What needs to be done — Set all the entries down once more, with nothing altered.

START Data extracts

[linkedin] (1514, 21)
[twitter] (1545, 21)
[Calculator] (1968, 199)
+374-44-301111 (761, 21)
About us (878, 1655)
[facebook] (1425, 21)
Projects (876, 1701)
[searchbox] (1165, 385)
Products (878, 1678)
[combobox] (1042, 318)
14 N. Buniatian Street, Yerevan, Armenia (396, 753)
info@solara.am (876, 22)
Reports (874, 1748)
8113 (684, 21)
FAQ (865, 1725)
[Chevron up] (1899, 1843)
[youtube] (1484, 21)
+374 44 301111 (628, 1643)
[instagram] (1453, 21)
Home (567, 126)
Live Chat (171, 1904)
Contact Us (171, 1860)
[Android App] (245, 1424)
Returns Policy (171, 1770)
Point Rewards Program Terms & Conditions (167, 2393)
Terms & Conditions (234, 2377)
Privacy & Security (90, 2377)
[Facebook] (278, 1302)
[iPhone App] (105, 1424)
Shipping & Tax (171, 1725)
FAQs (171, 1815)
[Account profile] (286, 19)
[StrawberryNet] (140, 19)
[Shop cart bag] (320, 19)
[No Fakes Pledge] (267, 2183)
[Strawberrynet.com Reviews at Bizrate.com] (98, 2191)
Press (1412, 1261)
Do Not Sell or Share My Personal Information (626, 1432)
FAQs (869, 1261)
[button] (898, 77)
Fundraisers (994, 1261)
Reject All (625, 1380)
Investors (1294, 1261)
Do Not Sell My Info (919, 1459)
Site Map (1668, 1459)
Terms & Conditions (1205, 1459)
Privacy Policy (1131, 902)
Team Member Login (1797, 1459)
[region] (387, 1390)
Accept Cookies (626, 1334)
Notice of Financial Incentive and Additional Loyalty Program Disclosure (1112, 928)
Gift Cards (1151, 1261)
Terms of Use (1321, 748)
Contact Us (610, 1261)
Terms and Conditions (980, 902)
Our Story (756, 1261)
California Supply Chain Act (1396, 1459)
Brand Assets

END Data extracts

Exercise solution —
[linkedin] (1514, 21)
[twitter] (1545, 21)
[Calculator] (1968, 199)
+374-44-301111 (761, 21)
About us (878, 1655)
[facebook] (1425, 21)
Projects (876, 1701)
[searchbox] (1165, 385)
Products (878, 1678)
[combobox] (1042, 318)
14 N. Buniatian Street, Yerevan, Armenia (396, 753)
info@solara.am (876, 22)
Reports (874, 1748)
8113 (684, 21)
FAQ (865, 1725)
[Chevron up] (1899, 1843)
[youtube] (1484, 21)
+374 44 301111 (628, 1643)
[instagram] (1453, 21)
Home (567, 126)
Live Chat (171, 1904)
Contact Us (171, 1860)
[Android App] (245, 1424)
Returns Policy (171, 1770)
Point Rewards Program Terms & Conditions (167, 2393)
Terms & Conditions (234, 2377)
Privacy & Security (90, 2377)
[Facebook] (278, 1302)
[iPhone App] (105, 1424)
Shipping & Tax (171, 1725)
FAQs (171, 1815)
[Account profile] (286, 19)
[StrawberryNet] (140, 19)
[Shop cart bag] (320, 19)
[No Fakes Pledge] (267, 2183)
[Strawberrynet.com Reviews at Bizrate.com] (98, 2191)
Press (1412, 1261)
Do Not Sell or Share My Personal Information (626, 1432)
FAQs (869, 1261)
[button] (898, 77)
Fundraisers (994, 1261)
Reject All (625, 1380)
Investors (1294, 1261)
Do Not Sell My Info (919, 1459)
Site Map (1668, 1459)
Terms & Conditions (1205, 1459)
Privacy Policy (1131, 902)
Team Member Login (1797, 1459)
[region] (387, 1390)
Accept Cookies (626, 1334)
Notice of Financial Incentive and Additional Loyalty Program Disclosure (1112, 928)
Gift Cards (1151, 1261)
Terms of Use (1321, 748)
Contact Us (610, 1261)
Terms and Conditions (980, 902)
Our Story (756, 1261)
California Supply Chain Act (1396, 1459)
Brand Assets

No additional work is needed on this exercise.